By Steve Cornett
That picture is my buckaroo boots. I bought them because they had the highest top of any boots on the boot shelf at the local West Texas Western Wear. Well, that and they’ve got those pretty red tops.
I like high top boots with my pants tucked into them for two reasons. Laws of physics say the higher the boot top, the less chance of getting snakebit. And our place raises a remarkable number of grass burrs. If you don’t have your pants stuck into your boots, and with some high tops, your pants gather those grass burrs through the day. Then they wind up in the laundry. Then they wind up in somebody’s underpants, and then there’s trouble I don’t need.
So the point is the reason I bought the boots were the high tops. The fact that they’re red was only secondary. And the fact that they are popular with the hands on the big ranches hereabouts, the boys with the taco hats on their heads and the cute blondes on their arms, was of even less consequence. But let me just note that these boots are 100% cowboy.
Imagine my surprise, then, that one day recently while checking for scorpions and the like before I donned my red boots, I noticed on the inside it says, “Made in China.” These are cowboy boots, now. Riding heels. High, red tops. As Western as Western boots can get. On the outside, at least.
Do I care? Should I care? I don’t know. I have nothing against the Justin and Luchesse and Tony Lama brands I’ve always worn. They serve the purpose just fine, and they’re made in the U.S., or at least were the last time I checked. But the tops weren’t as high.
These Chinese boots fit fine. They’re comfortable enough. They seem to wear like a pair of elephant hides I had once. The only thing wrong with them is they were made in China. And let me be frank: I would buy them again, over a domestically-made boot, because they have an attribute I want. They’ve got high tops.
I’m a boot consumer, you see. Like your customers are meat consumers.
Now, if somebody were to have surveyed me before I saw the Chinese label, and asked me if I prefer domestic over Chinese-made boots, I would have said “yes.” Would I pay more? Yes, again.
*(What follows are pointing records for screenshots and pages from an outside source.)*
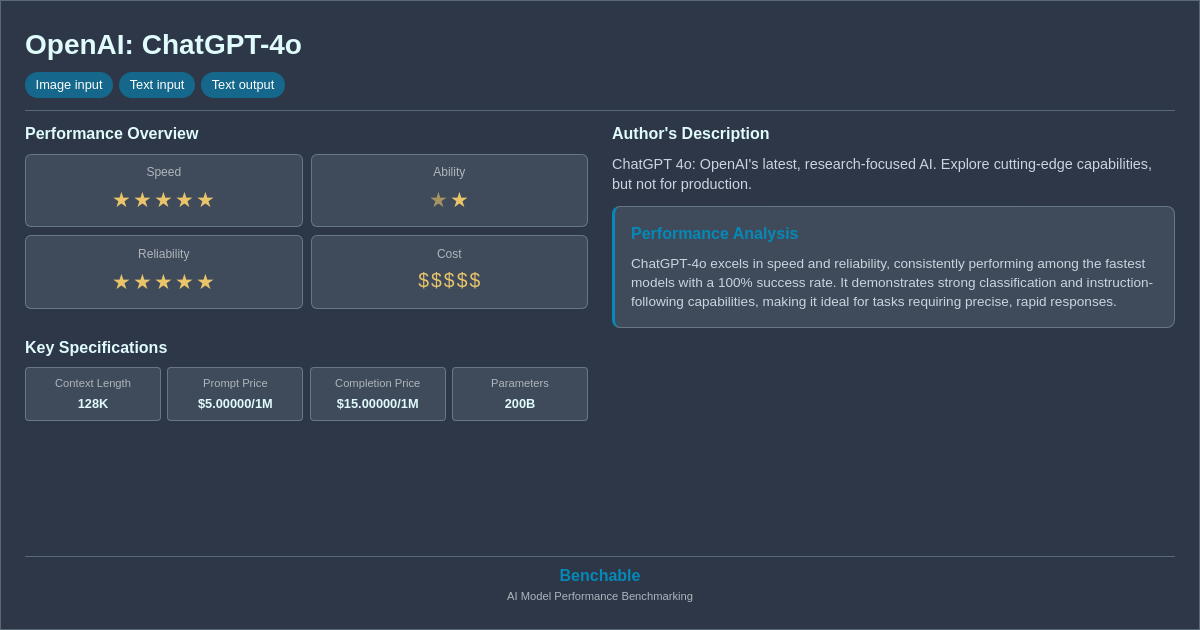Viewport: 1200px width, 630px height.
Task: Click the first star in the Speed rating
Action: tap(121, 199)
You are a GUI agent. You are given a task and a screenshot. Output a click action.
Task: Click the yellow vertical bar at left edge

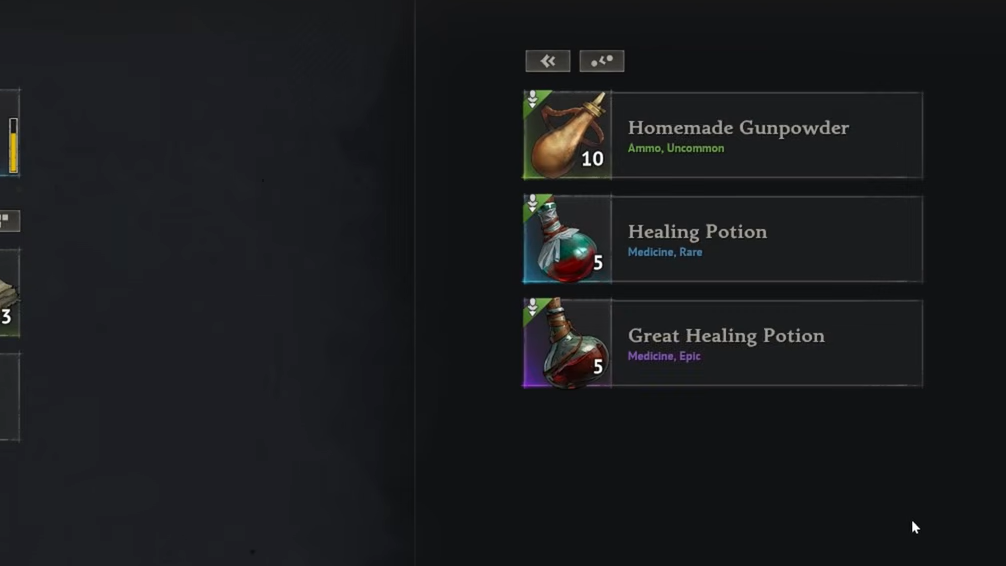(13, 146)
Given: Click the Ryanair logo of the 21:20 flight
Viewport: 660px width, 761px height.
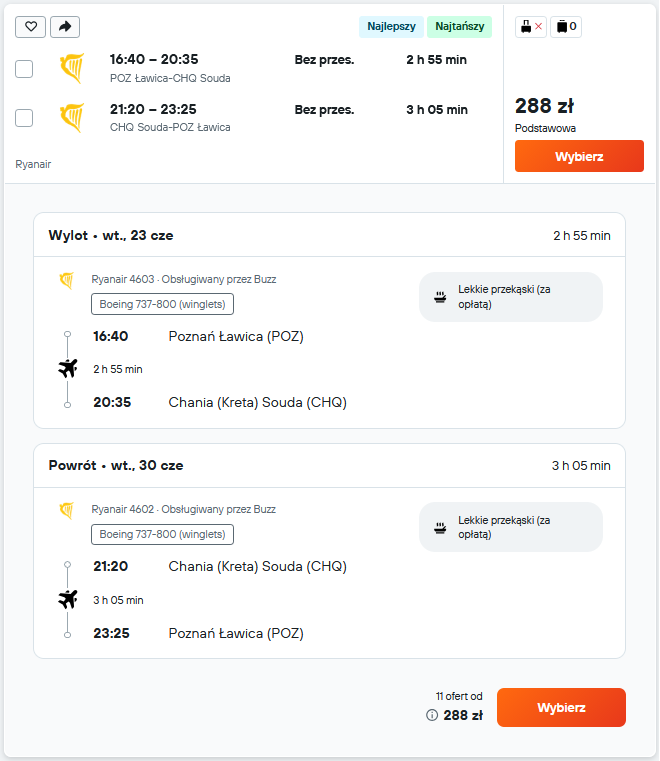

But here I am in Chinese boots, which is just about what’s happening with beef consumers and country of origin labeled beef. At the Texas Cattle Feeders Association convention, two different members of a retail panel said they had received next to zero interest in the labels from consumers. Cathy East, from Safeway said she had received one call.
She described the costs as “tremendous;” however, in the form of labor, in the form of record keeping, in the form of the time it takes to spend with an auditor in your store.
The retailers said that, so far, the program has been all cost and no reward. They said the costs were considerable, especially for the stores where the meat is cut in-store.
Nobody has done the math, but both the American Meat Institute and the Food Marketing Institute—folks who probably know more than you and I and COOL supporters about what the labels are costing them—think the USDA estimate of $1.5 billion for beef in the first year may be low.
I don’t know if that’s true. But even if it’s half that, and you divvy it out across 30 million cattle a year, you’re looking at $25 a head. Dave Weaber with Food Lion, told the TCFA group he’s seen no indication of interest from consumers. "I don't think our consumers are willing to pay for it (COOL), and I don't think they do pay for it,” he said.
“I think it trickles back down through the system clear to the cow-calf level through margins."
I don’t know who’s absorbing the cost—it might be included in the farm to retail spread which some people are so concerned about. Or it might just be coming out of cattle sellers’ pockets. It’s coming from somewhere.
If consumers cared, that would be one thing. But they don’t. Beef demand has continued to slide because the main attributes people want in their beef are affordability and taste. They might tell surveys they care whether it comes from the U.S., but that’s before they see the red tops.
We’ve started this trade dispute with Canada and Mexico for nothing, really. I’m a big fan of traceability. I think the day will come when true traceability will pay big rewards for everybody up and down the beef chain. I want to be able to trace a nasty bacteria all the way back to the home farm in Canada or Mexico or Iowa. But that program will, I hope, be voluntary and it will pay for itself because consumers will be willing to pay for it.
But country of origin doesn’t add traceability. It just adds cost.